Произведения, созданные в «домашних условиях», для дружеского круга, не соответствовали общепринятым стандартам, рождались оригинальные концепции и экспериментальный художественный подход. Отсутствие выставочного пространства порождало новые жанры и техники, использование неконвенциональных материалов и способов демонстрации искусства. В содержании этих работ прослеживается общий интерес к экзистенциональной и социальной проблематике, поднимающей вопросы о личной свободе и противостоянии частного и общественного.

* * *

В 1970-е Илья Кабаков стоял во главе круга художников московского концептуализма[10], интересы которых сместились в сторону синтеза живописи и текста. С одной стороны, подобный синтез был характерен для художников русского авангарда начала ХХ века, а с другой – особое внимание к литературе объясняется ее традиционно более важным местом в культурной жизни России и СССР. Именно повышенное внимание к литературе, а также специфические условия, в которых создавались работы, породили оригинальный жанр Кабакова – альбом. Компактные и мобильные альбомы, приспособленные к ограниченному пространству студии, автор показывал только близкому кругу, исполняя этот показ как некий ритуал. Посетители усаживались на стулья вокруг специальной подставки, на которой располагался альбом, художник медленно, один за другим, вынимал лежащие в специальной коробке листы и читал вслух тексты.

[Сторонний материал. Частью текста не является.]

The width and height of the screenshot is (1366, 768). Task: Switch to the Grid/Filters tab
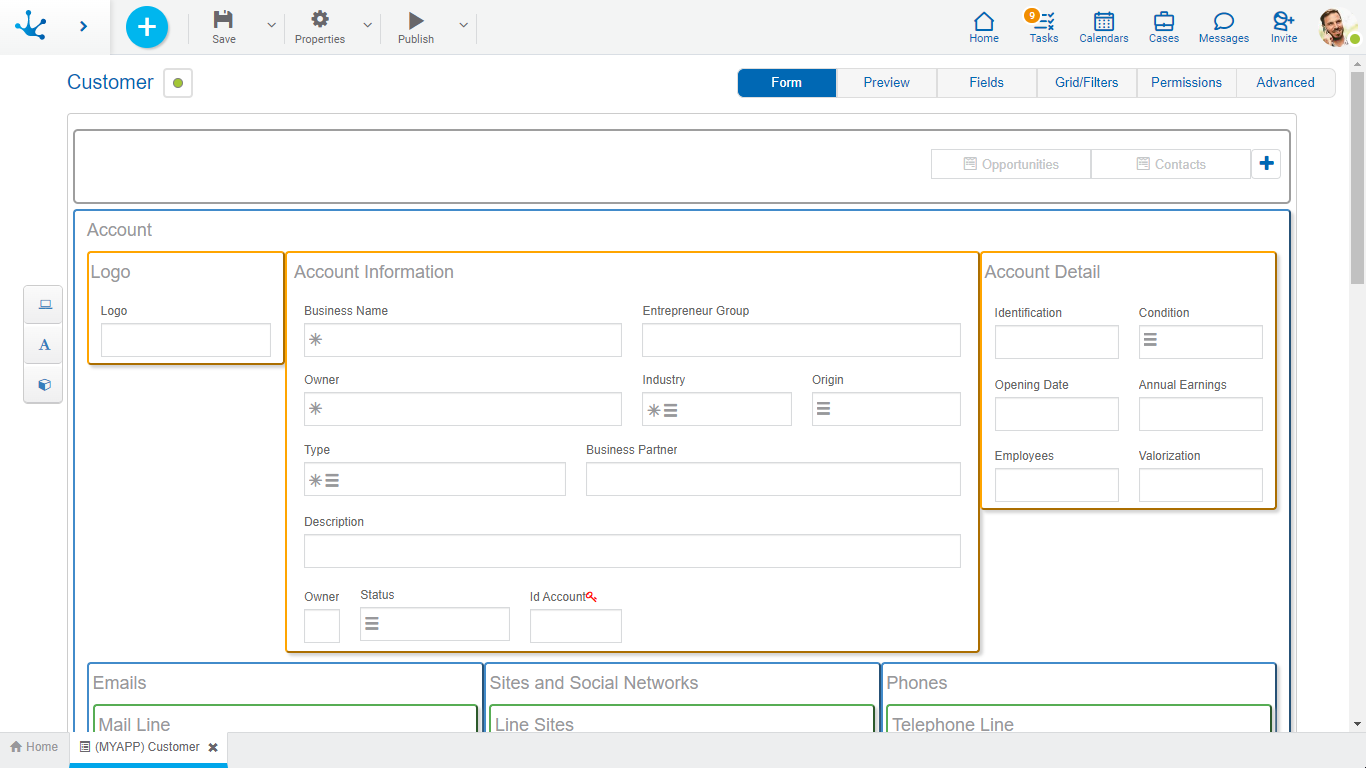click(1086, 83)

Серия альбомов Кабакова называется «10 персонажей». Каждый из них рассказывает – с помощью текста, изображений и комментариев родственников, друзей и очевидцев – фиктивную биографию персонажа со странным, порой доходящим до абсурда, поведением. Пояснительные тексты придают альбомам форму диалога, вводя зрителя в произведение на правах участника[11]. Альбомы Кабакова нивелируют границу между живописью и литературой, изображением и текстом, подчеркивая связь с русской литературой XIX века и, в частности, с темой и образом «маленького человека»[12].

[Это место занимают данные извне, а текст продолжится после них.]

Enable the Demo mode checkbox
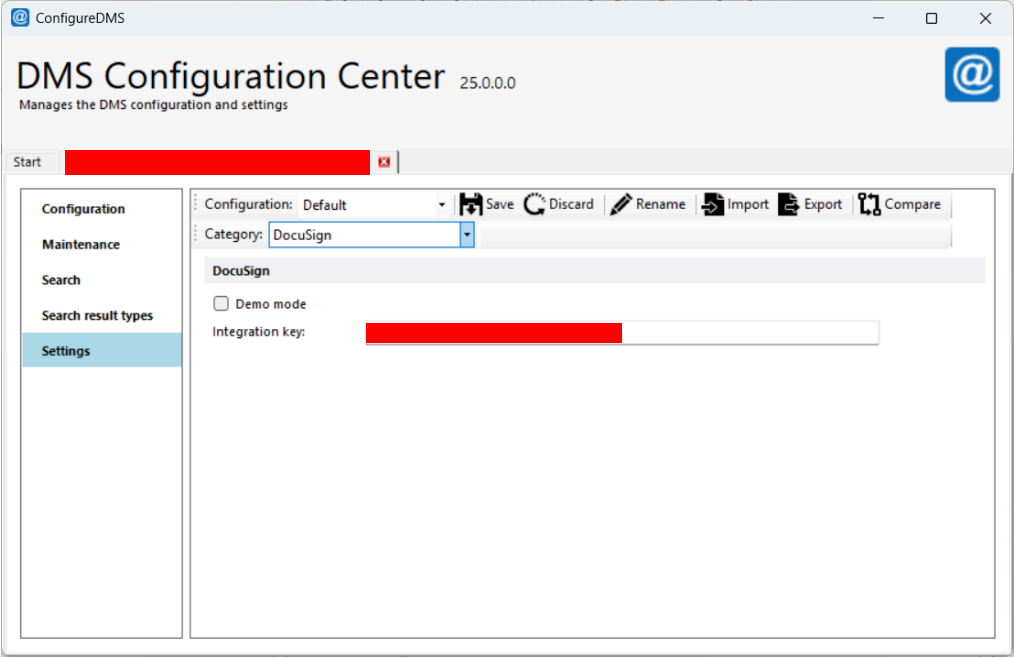Viewport: 1014px width, 658px height. 221,304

Первый рисунок в первом альбоме «Вшкафусидящий Примаков» открывается прямоугольником, отсылающим к «Черному квадрату» Малевича. Чернота – это то, что видит мальчик из шкафа. По мере открывания дверцы шкафа – а с ними и реального мира, черные изображения становятся меньше, пока полностью не переходят в белый цвет. Таким образом, реальный мир преображается в концептуальный, в которым детальные изображения различных предметов заменяют их вербальные определения. Используя такой «супрематический» переход из черного в белое, художник преобразует реальное в абстрактное, материальное в духовное, и объясняет постепенную трансформацию главного героя, в результате которой тот исчезает, что символизирует лист белой бумаги, означающий кончину героя. Как и у Малевича, белая беспредметность здесь ассоциируется с духовным и метафизическим.

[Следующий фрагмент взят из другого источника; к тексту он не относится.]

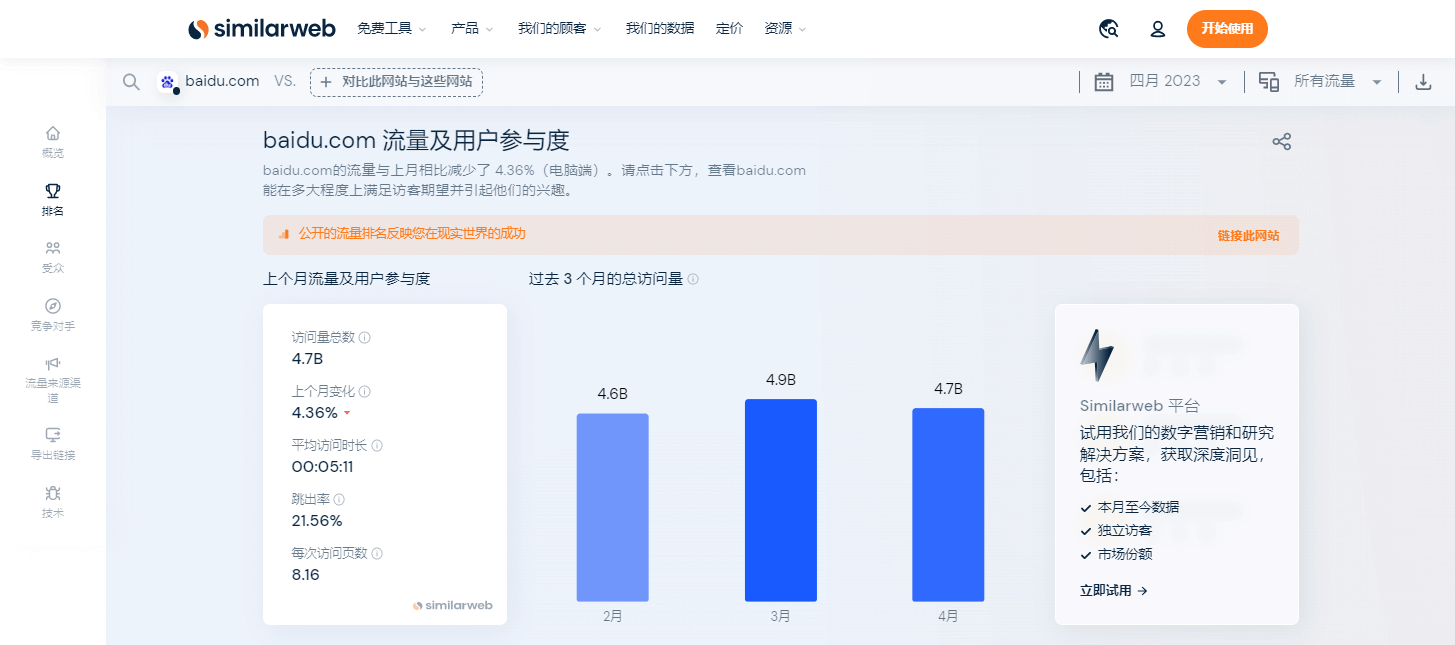This screenshot has height=645, width=1455.
Task: Expand the 免费工具 menu
Action: 391,29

В альбомах наиболее ярко проявились главные темы творчества Кабакова: соединение метафизики и обыденной действительности, положение «в углу», бегство, исчезновение и тема покинутого пространства[13].

В 1980-х годах Кабаков вводит в репертуар предметов быта картины-стенды, напоминающие кухонные доски. Монохромная, пустая и плоская, с мухой в центре и текстом в верхних углах, картина комбинирует изображение и текст в двух репликах: «Олег Григорьевич Водопьянов: Чья это муха? Инна Сергеевна Стахевич: Николая Юрьевича»[14]. История пустой доски с мухой рассказана словами, реплики в углах ассоциируются с голосами на коммунальной кухне, ведущими разговор о ничтожной мухе, которая в этом коммунальном контексте должна быть «чей-то», – как терка, гвоздь или другие атрибуты быта, становясь в центре бессмысленного диалога.

В картине-стенде текст начинает преобладать над изображением, а театральность, обусловившая появление персонажей и их комментариев, продолжает традицию альбомов. Бесчисленные ссоры, вызванные вынужденным совместным проживанием в тесном сообществе, отсутствие личного пространства и постоянный тотальный контроль – вся эта рутина коммунального быта гипертрофируется Кабаковым, превращаясь в сцену театрального действа: «Сердцевина коммунальной квартиры – это, вне сомнения, коммунальная кухня. В ней, как в магическом кристалле, сверкают и переливаются всеми гранями самые разнообразные стороны жизни квартиры… Все находит в ней свое место – низкое и великое, бытовое и романтическое, любовь и битвы из-за разбитого стакана…. Это и площадь средневекового города, и театр, где зрители и актеры меняются местами, где сцены то нудно тянутся часами, то сменяются со скоростью обвала; где действующих лиц то двое, то бесчисленное множество – но при всех обстоятельствах место действия одно и то же»[15].

С конца 1980-х Кабаков переходит в своей практике от альбомов и картин к «тотальным инсталляциям», в которых зритель вовлекается в пространство произведения.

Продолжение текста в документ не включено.